Even after Reichelt’s ousting, Axel Springer’s dealings will continue to be scrutinised closely. In Germany, the biggest shockwaves have been caused not by allegations of power abuse but the wording of a leaked text message that the New York Times attributes to Döpfner.
In the message, Döpfner appears to argue that Reichelt deserved special protection because he was “really the last and only journalist in Germany who is still courageously rebelling against the new GDR authoritarian state” – a reference to socialist East Germany’s one-party political system. “Almost all the others have become propaganda assistants”, said the message, which Axel Springer have confirmed as genuine while suggesting they are to be read with a note of irony.

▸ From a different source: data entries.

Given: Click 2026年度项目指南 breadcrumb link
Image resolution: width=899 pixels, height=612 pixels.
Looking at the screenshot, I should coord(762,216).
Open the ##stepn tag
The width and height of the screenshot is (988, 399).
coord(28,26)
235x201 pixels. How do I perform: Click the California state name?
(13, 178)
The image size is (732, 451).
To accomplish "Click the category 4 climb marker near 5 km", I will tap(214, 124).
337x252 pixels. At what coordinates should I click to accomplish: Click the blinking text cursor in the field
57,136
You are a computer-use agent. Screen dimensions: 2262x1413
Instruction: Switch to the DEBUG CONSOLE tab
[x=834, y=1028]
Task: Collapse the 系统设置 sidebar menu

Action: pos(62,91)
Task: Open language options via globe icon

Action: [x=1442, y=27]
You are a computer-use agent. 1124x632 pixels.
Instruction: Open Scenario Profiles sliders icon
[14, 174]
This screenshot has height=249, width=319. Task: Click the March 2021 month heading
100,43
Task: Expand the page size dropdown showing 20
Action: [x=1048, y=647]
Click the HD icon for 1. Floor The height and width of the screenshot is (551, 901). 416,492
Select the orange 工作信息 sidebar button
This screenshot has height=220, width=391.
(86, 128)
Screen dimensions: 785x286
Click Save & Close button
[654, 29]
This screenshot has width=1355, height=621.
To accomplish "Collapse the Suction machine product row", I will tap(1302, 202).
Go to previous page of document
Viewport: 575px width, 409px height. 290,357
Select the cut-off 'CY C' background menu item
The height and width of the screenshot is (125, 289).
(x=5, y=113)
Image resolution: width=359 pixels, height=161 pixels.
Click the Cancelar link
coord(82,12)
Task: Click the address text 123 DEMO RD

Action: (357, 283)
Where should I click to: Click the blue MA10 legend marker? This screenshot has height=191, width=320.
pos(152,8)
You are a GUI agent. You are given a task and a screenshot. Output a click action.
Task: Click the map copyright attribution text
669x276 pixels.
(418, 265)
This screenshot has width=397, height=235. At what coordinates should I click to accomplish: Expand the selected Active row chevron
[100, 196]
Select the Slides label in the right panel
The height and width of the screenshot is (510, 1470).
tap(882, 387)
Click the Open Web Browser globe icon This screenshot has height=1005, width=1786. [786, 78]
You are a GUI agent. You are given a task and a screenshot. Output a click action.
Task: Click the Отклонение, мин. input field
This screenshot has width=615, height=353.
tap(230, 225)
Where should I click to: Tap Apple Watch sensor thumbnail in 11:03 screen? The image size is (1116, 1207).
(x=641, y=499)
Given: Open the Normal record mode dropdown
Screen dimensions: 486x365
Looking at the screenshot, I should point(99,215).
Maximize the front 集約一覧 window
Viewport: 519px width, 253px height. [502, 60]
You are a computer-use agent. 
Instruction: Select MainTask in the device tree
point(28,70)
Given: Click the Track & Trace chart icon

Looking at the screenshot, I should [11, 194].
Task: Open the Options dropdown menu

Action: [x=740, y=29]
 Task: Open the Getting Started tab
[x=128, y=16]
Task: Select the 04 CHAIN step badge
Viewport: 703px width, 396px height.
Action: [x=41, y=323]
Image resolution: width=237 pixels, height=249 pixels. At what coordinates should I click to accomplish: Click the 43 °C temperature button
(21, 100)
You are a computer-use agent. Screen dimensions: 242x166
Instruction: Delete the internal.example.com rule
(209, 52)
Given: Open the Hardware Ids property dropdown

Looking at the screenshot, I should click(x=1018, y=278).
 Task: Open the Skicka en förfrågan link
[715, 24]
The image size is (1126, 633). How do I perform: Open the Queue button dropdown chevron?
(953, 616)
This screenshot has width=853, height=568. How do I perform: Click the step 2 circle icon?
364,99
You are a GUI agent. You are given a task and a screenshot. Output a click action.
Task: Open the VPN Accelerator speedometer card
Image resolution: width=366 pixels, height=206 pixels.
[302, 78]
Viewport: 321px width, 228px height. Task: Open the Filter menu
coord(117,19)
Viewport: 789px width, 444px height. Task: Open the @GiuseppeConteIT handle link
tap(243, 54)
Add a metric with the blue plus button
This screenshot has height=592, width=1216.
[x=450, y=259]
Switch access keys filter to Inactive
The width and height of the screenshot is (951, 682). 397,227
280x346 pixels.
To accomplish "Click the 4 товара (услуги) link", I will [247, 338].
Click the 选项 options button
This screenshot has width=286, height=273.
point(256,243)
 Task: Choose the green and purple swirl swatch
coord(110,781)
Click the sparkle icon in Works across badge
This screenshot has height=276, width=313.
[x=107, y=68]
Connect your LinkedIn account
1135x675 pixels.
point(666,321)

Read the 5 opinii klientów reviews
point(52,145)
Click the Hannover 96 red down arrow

Döpfner, a former music critic, has until now cut a respectable figure in public life. A former visiting professor at the University of Cambridge, as well as the president of the Federation of German Newspaper Publishers, he presents himself as a serious public intellectual who doesn’t merely manage a business but gives lectures on the challenges of digital transformation and the role of freedom in the global west.
Bild, meanwhile, under Reichelt’s editorship returned to the pugilistic, divisive form of reporting that turned the tabloid into the bete noire of Germany’s new left in the 1960s and 70s, railing against political correctness, the government’s Covid-19 restrictions and the country’s leading coronavirus expert, Christian Drosten.
In the future, Döpfner will face the question of whether Bild’s bunker mentality is not just a strategic editorial course but indicative of a wider philosophy underpinning his publishing empire.